Rozbłysk klasy M1.2 i CME typu full-halo po przeciwnej stronie Słońca (05.03.13)

Po raz pierwszy od ponad dwóch i pół tygodnia, jedna z grup plam na widocznej z Ziemi tarczy słonecznej wygenerowała silniejszy rozbłysk. Silniejszy patrząc przede wszystkim na stan aktywności z ostatnich tygodni, choć w pełnej skali zjawisk był on umiarkowanej siły.

Początkowy moment zjawiska miał miejsce o godz. 08:47 czasu polskiego. Maksymalną energię rozbłysk osiągnął o godz. 08:54 - M1.2, po czym 6 minut później zakończył się. Sprawcą rozbłysku okazał się obszar aktywny 1686, który w momencie wytworzenia zjawiska przebywał w pobliżu południowo-zachodniej krawędzi tarczy. Był to pierwszy taki rozbłysk od 17 lutego. Niewielkie i krótkotrwałe maksimum, brak zjawisk towarzyszących jak CME i niekorzystne skierowanie regionu względem Ziemi sprawiają, że rozbłysk nie będzie geoefektywny.

Rozbłysk z obszaru 1686 w kilka minut po maksimum. Długość fali 94 angstremy. (SDO)
Emisja rentgenowska z porannych godzin. Widoczny słaby rozbłysk M1.2 o 08:54 CET. (NOAA)

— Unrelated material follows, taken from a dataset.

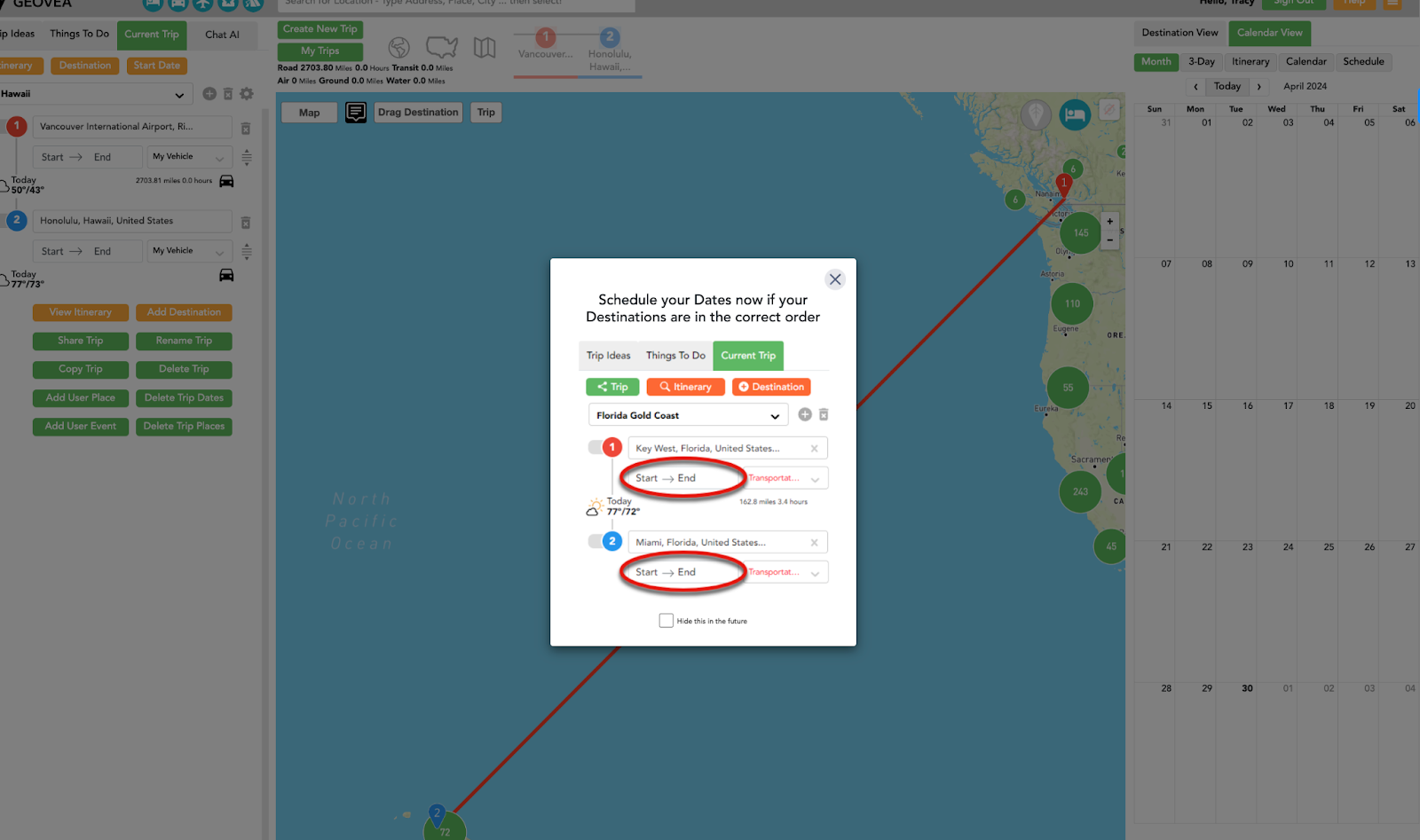1420x840 pixels.
Task: Click the View Itinerary button
Action: 80,312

Można przypuszczać, że było to zjawisko pojedyncze, które nie zmieni w większym stopniu typowej aktywności obserwowanej w ostatnim czasie. Nawet jeśli aktywność obszaru 1686 ulegnie podwyższeniu w następnych dniach, dla Ziemi nie będą to zjawiska geoefektywne (grupa ta niebawem zajdzie za południowo-zachodnią krawędzią tarczy). Pozostałe obszary aktywne widoczne obecnie na tarczy pozostają stabilne i nie generują istotnych rozbłysków, aktywność rentgenowska utrzymuje się przeważnie w niskiej klasie B.

CME typu full-halo


Warto odnotować, że krótko przed rozbłyskiem M1.2 z godz. 08:47, na niewidocznej z Ziemi stronie Słońca doszło do silniejszego rozbłysku (maksimum przypuszczalnie górnych stanów klasy M bądź niskich klasy X) połączonego z koronalnym wyrzutem masy typu full-halo. Wyzwolona po rozbłysku materia z CME uwolniona została w przestrzeń z dużą energią w najbardziej rozległy z możliwych sposobów, ale w kierunku przeciwnym względem Ziemi. Ponieważ CME było typu full-halo, można podejrzewać, że rozbłysk który poprzedził wyrzut był znacznej energii. Z naszego punktu widzenia, ten rodzaj CME ukazuje uwalnianą materię słoneczną w postaci rozszerzającego się kręgu dookoła tarczy słonecznej. Dla nas, osób spragnionych zórz polarnych, fakt, że do takiego wyrzutu doszło na niewidocznej z Ziemi stronie Słońca jest oczywiście złą wiadomością, ponieważ uwolniona materia nie przemieszcza się w naszym kierunku.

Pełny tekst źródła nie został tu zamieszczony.